*Materials provided*:
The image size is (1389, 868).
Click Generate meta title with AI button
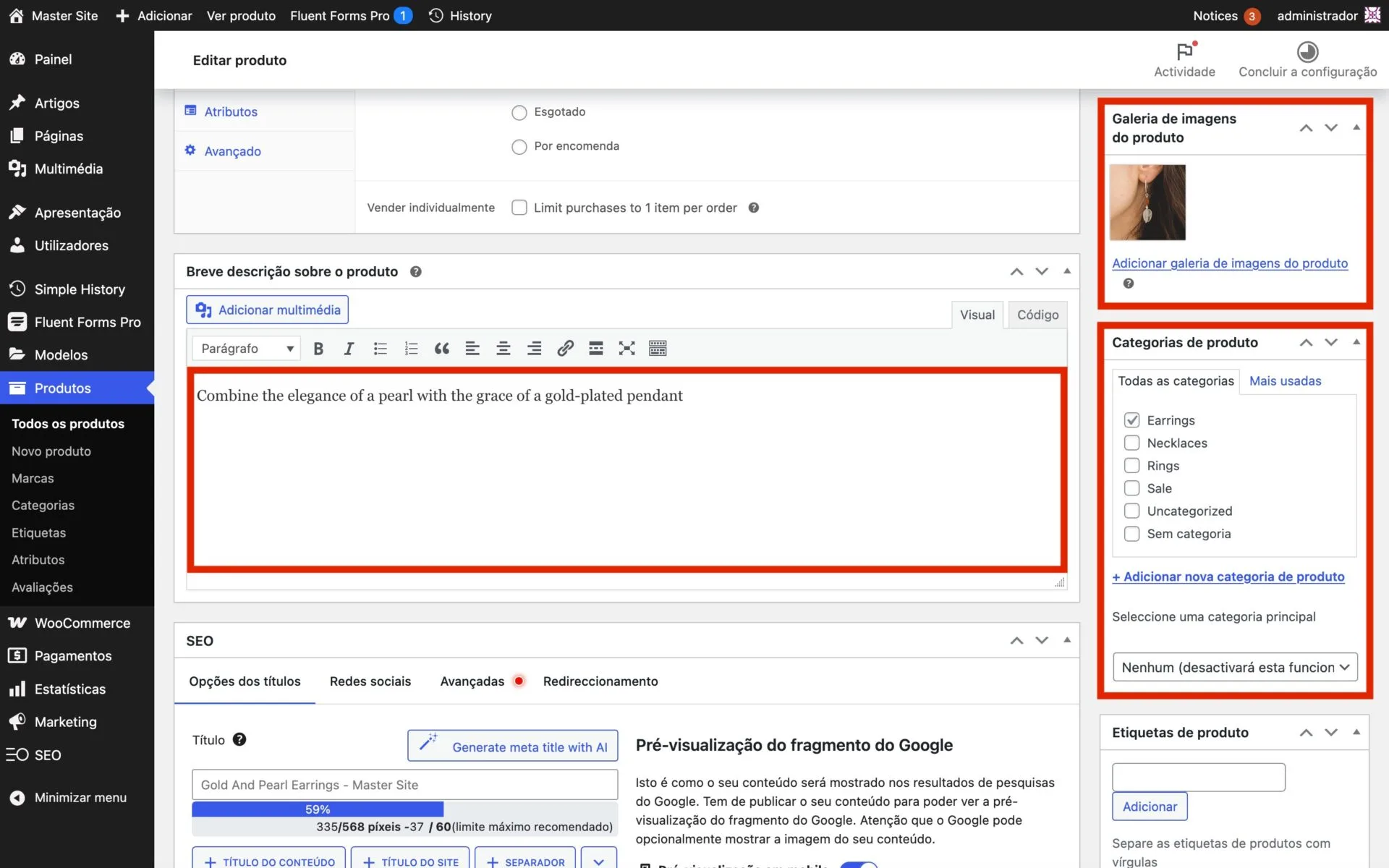(512, 746)
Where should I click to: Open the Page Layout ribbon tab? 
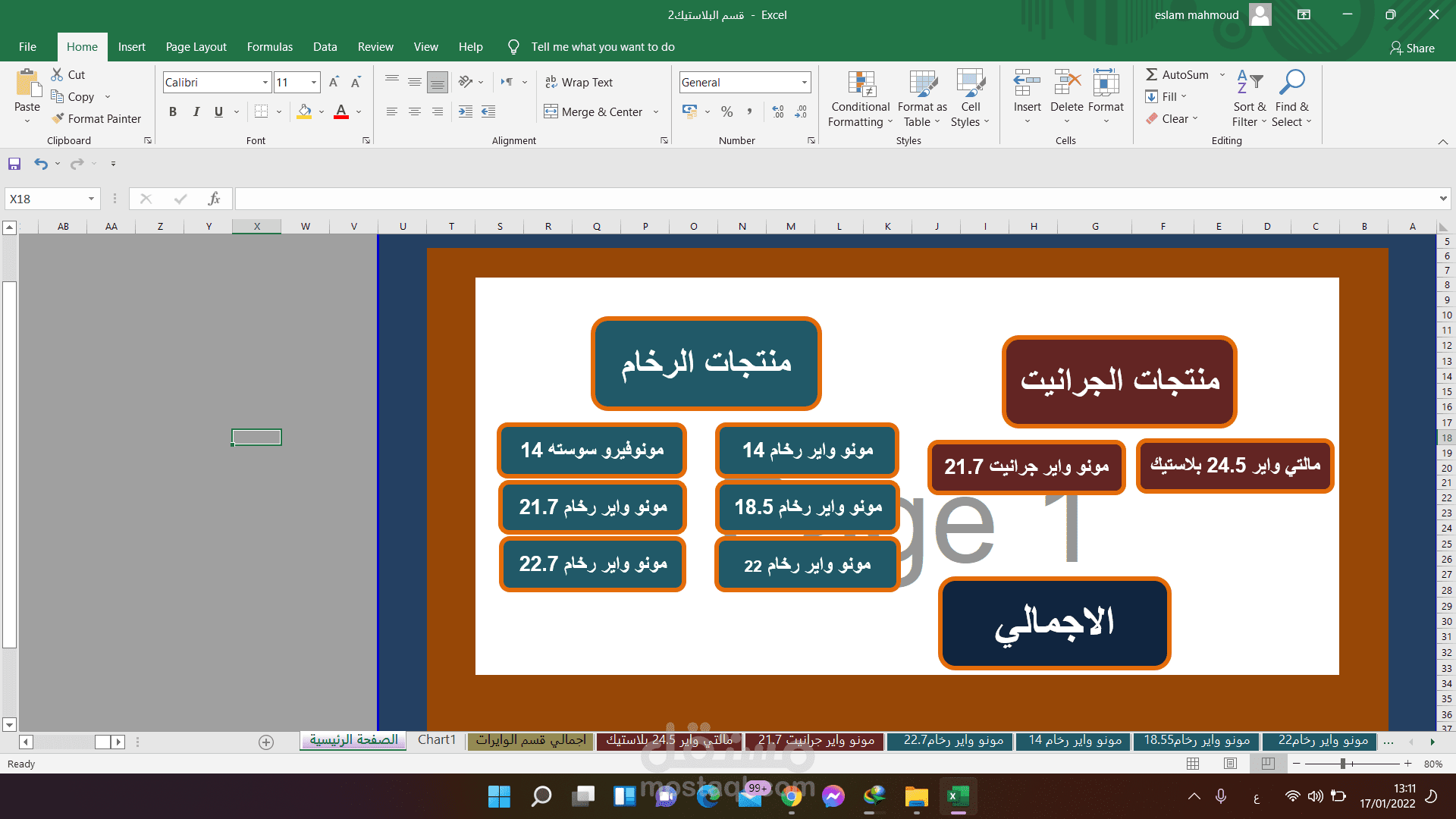pyautogui.click(x=196, y=47)
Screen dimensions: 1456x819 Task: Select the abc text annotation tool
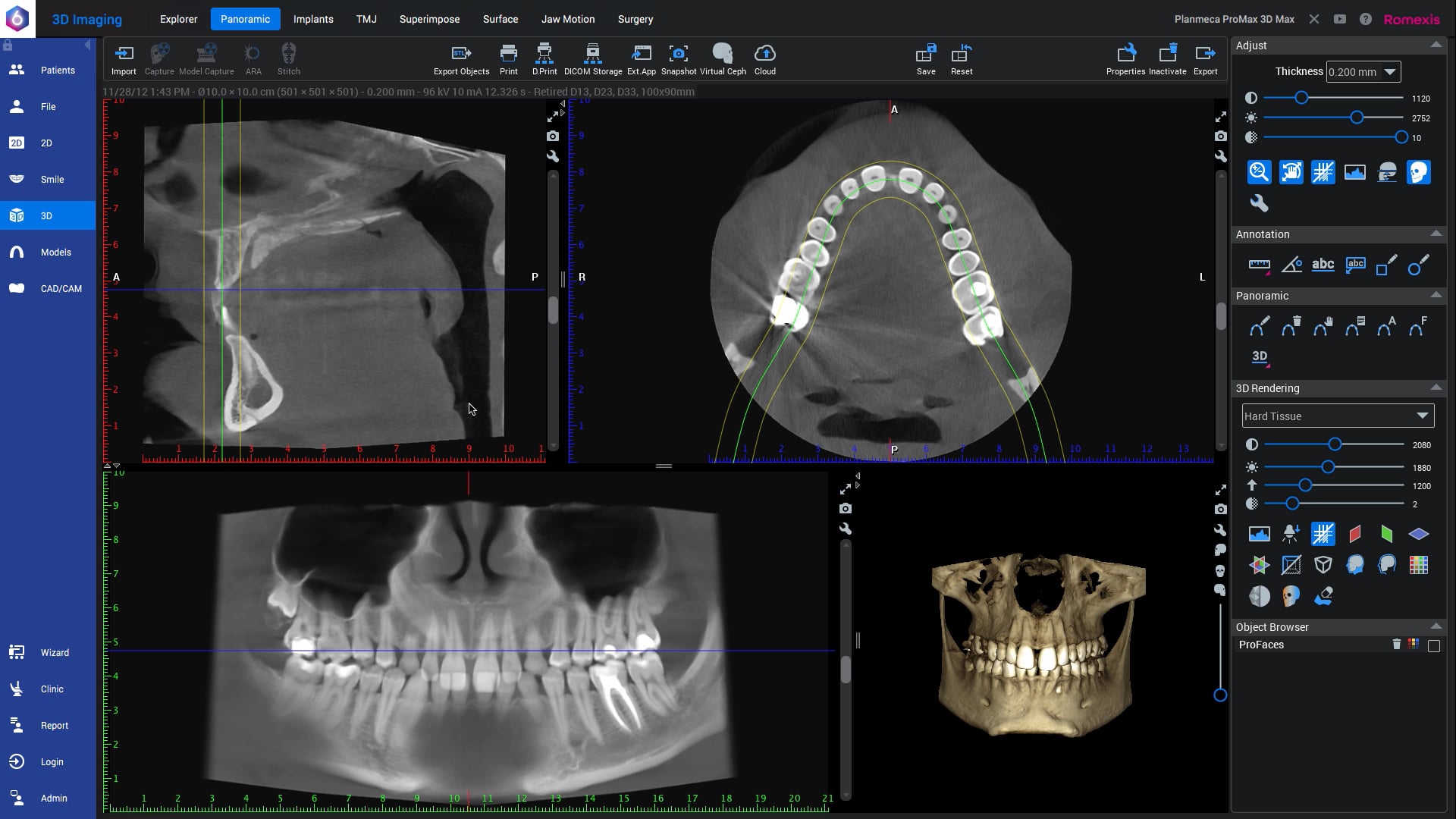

*Task description*:
Please retype the listing above word for word, skipping each picture.

*Answer for the task*:
The image size is (1389, 868).
Click Generate meta title with AI button
(512, 746)
Where should I click to: Open the Page Layout ribbon tab? 
pyautogui.click(x=196, y=47)
Screen dimensions: 1456x819 Task: Select the abc text annotation tool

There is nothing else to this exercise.